Snowflake began working closely with the open source community about two years ago, according to James Rowland-Jones, the vendor's director of product management. Previously, Snowflake was a consumer of open source technology but not a significant participant. Now, with better interoperability a motivating factor, Snowflake supports numerous open source foundations, including the Apache Software Foundation, The Linux Foundation and PyTorch.
"We see openness as essential to the future of enterprise data and AI, and we’re committed to building alongside the community so customers have more control over how and where they use their data," Rowland-Jones said. "When interoperability works, customers are able to freely act on their data from any engine."
Regarding the impetus for adding production-ready support for Apache Iceberg V3 and participating in projects to develop other open source tools, feedback from customers as they attempt to develop agents and other AI tools was the primary motivator, Rowland-Jones continued.
"This is directly driven by what we're hearing from customers," he said. "As organizations move from experimentation to production AI, they’re running into real challenges around data silos, fragmented architectures and inconsistent governance. … In the AI era, interoperability is no longer optional."
Perhaps the most significant open source capability Snowflake is playing a role in developing is the Apache Polaris data catalog, according to McKnight, who noted that open table formats need to be augmented by architectural and security features.
"An open format alone is not enough to achieve true data autonomy," he said. "Without a catalog like Polaris, governance and business context do not travel with the data when teams use their preferred tools, which introduces security risks, limits data fidelity and increases costs."
Catanzano, meanwhile, named pg_lake as the most valuable open source feature that Snowflake is helping to develop because it enables users to easily integrate analytical and transactional data.
"By bridging transactional and analytical datasets without the need for complex ETL processes, pg_lake simplifies workflows and enables seamless integration between Postgres and Iceberg, which is a game-changer for many organizations," he said.
Looking ahead
As enterprises continue to increase their investments in AI development, Snowflake's focus is on enabling customers to build and scale AI initiatives based on an open, interoperable data foundation, according to Rowland-Jones
It's toward that end that Snowflake is helping create new capabilities such as an open standard for semantic modeling and participating in developing the next generation of Iceberg.
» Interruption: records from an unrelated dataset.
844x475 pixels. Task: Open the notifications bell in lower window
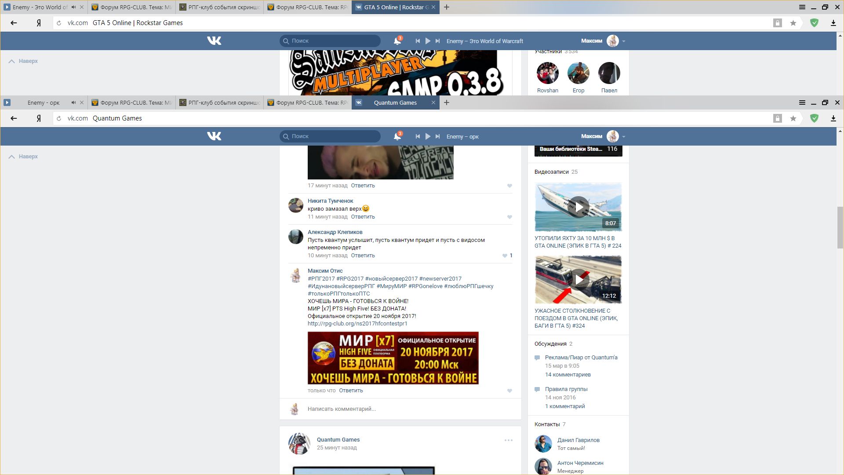[397, 136]
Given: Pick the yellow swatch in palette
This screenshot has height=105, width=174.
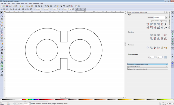Looking at the screenshot, I should (x=27, y=100).
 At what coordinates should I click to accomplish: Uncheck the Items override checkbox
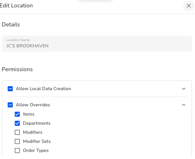17,114
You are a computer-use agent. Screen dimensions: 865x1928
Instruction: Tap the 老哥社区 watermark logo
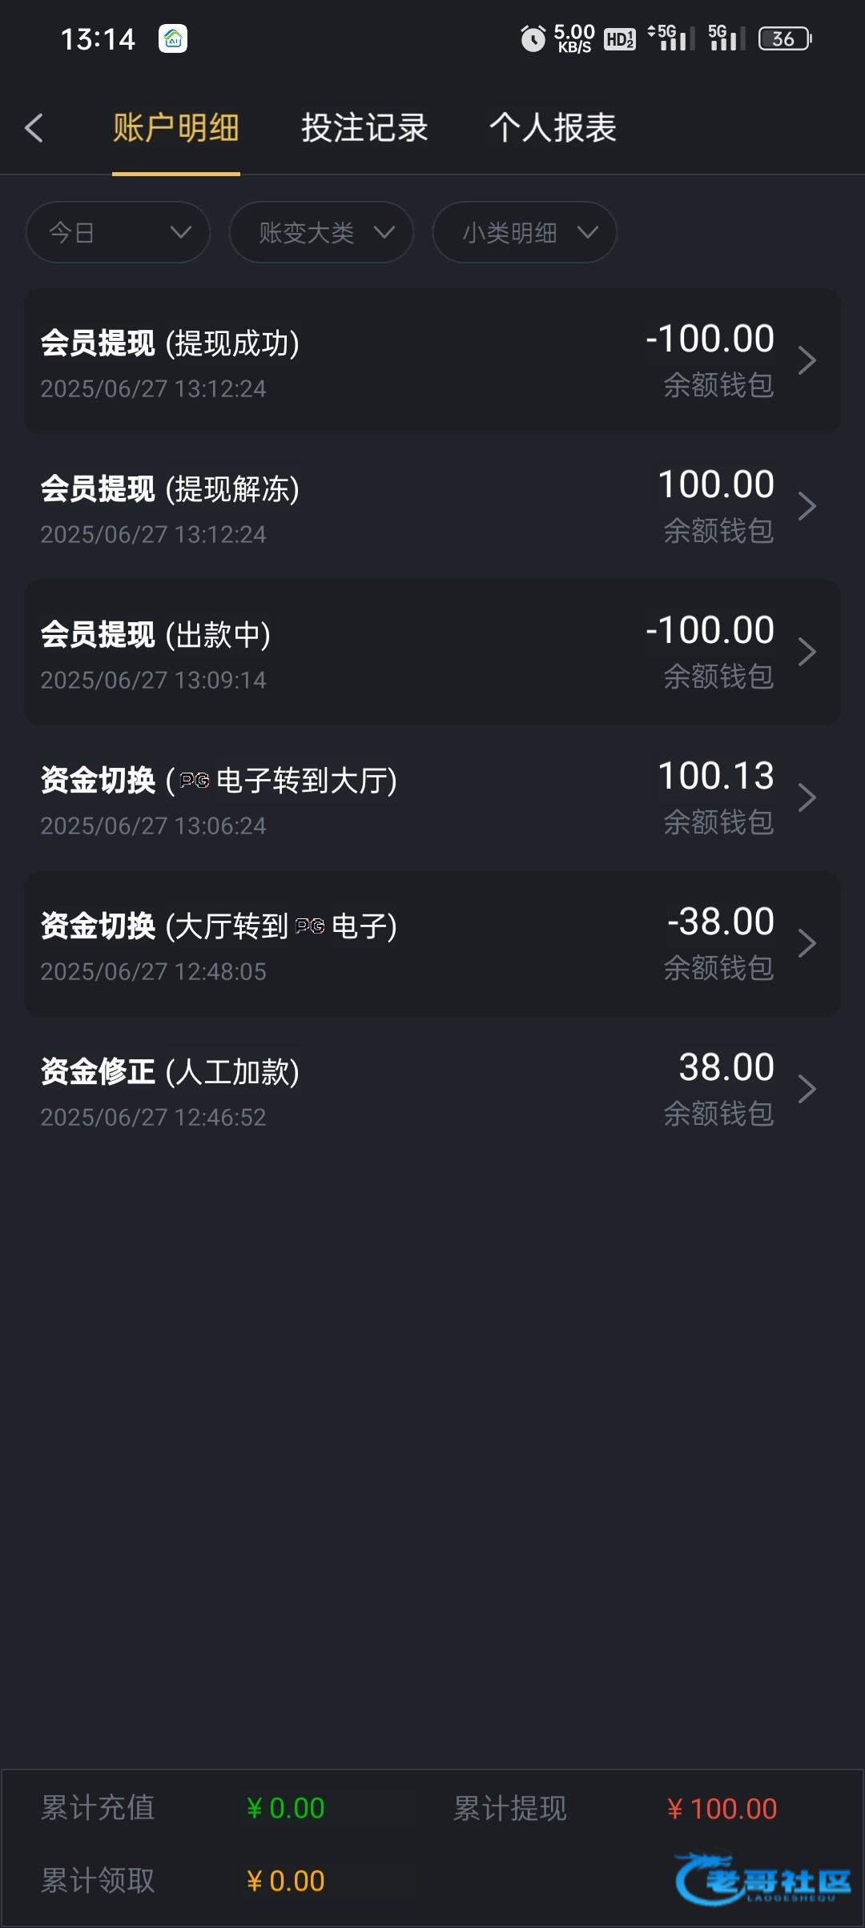763,1878
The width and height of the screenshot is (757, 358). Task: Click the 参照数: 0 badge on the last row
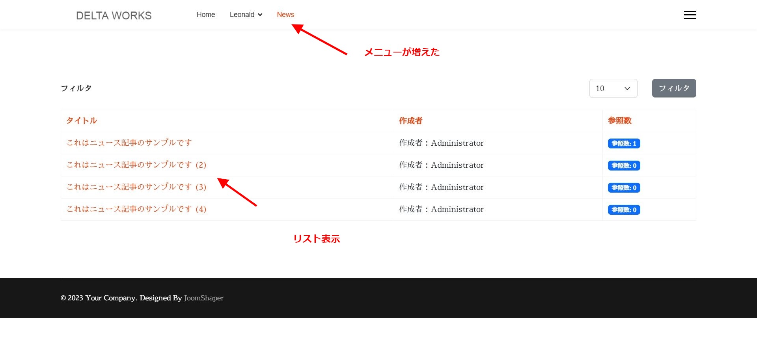[x=624, y=210]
"These efforts help ensure enterprises can build AI with confidence, knowing their data is trusted and their systems have the context they need to operate reliably," Rowland-Jones said.
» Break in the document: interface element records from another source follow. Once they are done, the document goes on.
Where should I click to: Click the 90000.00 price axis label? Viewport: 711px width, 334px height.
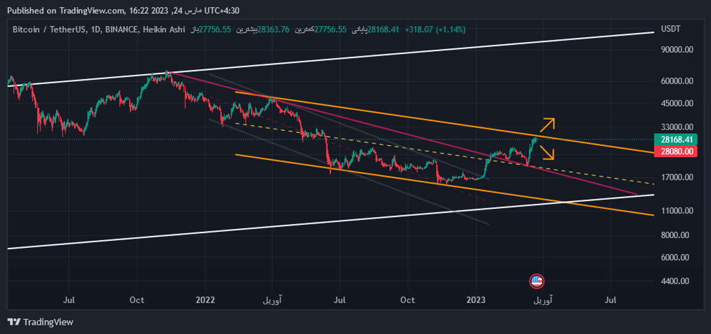click(x=677, y=50)
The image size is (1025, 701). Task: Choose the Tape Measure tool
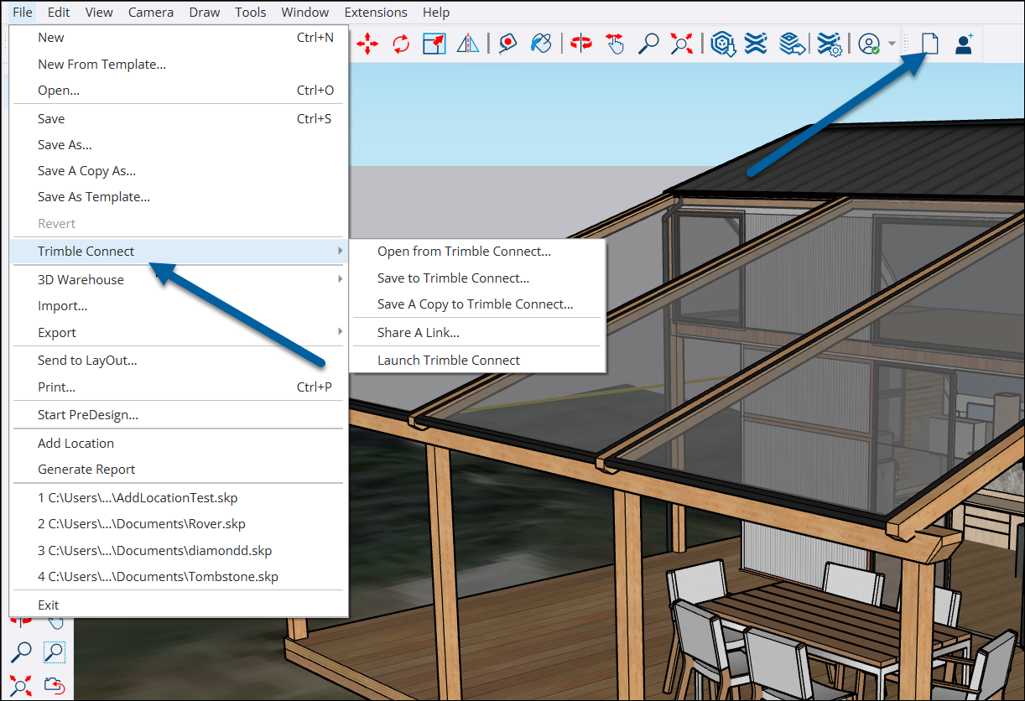(x=507, y=44)
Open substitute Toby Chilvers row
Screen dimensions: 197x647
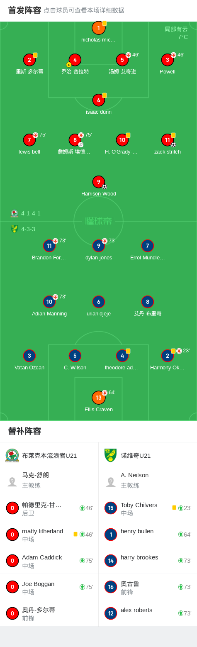point(148,508)
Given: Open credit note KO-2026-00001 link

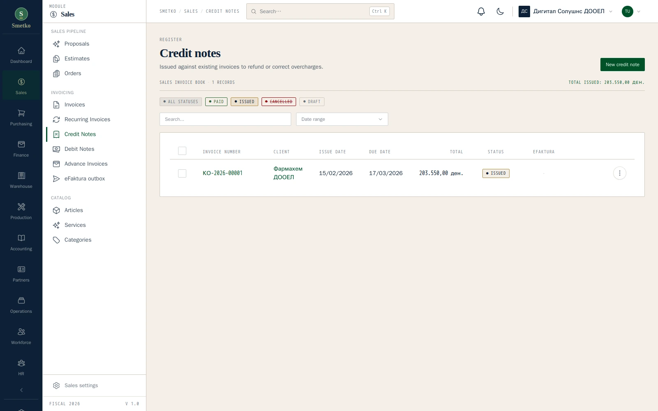Looking at the screenshot, I should tap(222, 173).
Snowflake's continued participation in open source development is wise, according to McKnight, who noted that its involvement in creating the next iteration of Iceberg will be valuable for existing customers and could help attract new ones that are using the open table format.
"Snowflake showing support for open source will attract open source users to fit Snowflake into their architectures," he said.
Catanzano likewise noted Snowflake's ongoing involvement in developing open source capabilities such as standards for semantic modeling and data lineage could help the vendor attract new customers.
"Advancing standards like Open Semantic Interchange and OpenLineage while ensuring seamless integration with other open-source tools could attract new users and further solidify its position as a leader in the open data ecosystem," he said.
Eric Avidon is a senior news writer for Informa TechTarget and a journalist with more than three decades of experience. He covers analytics and data management.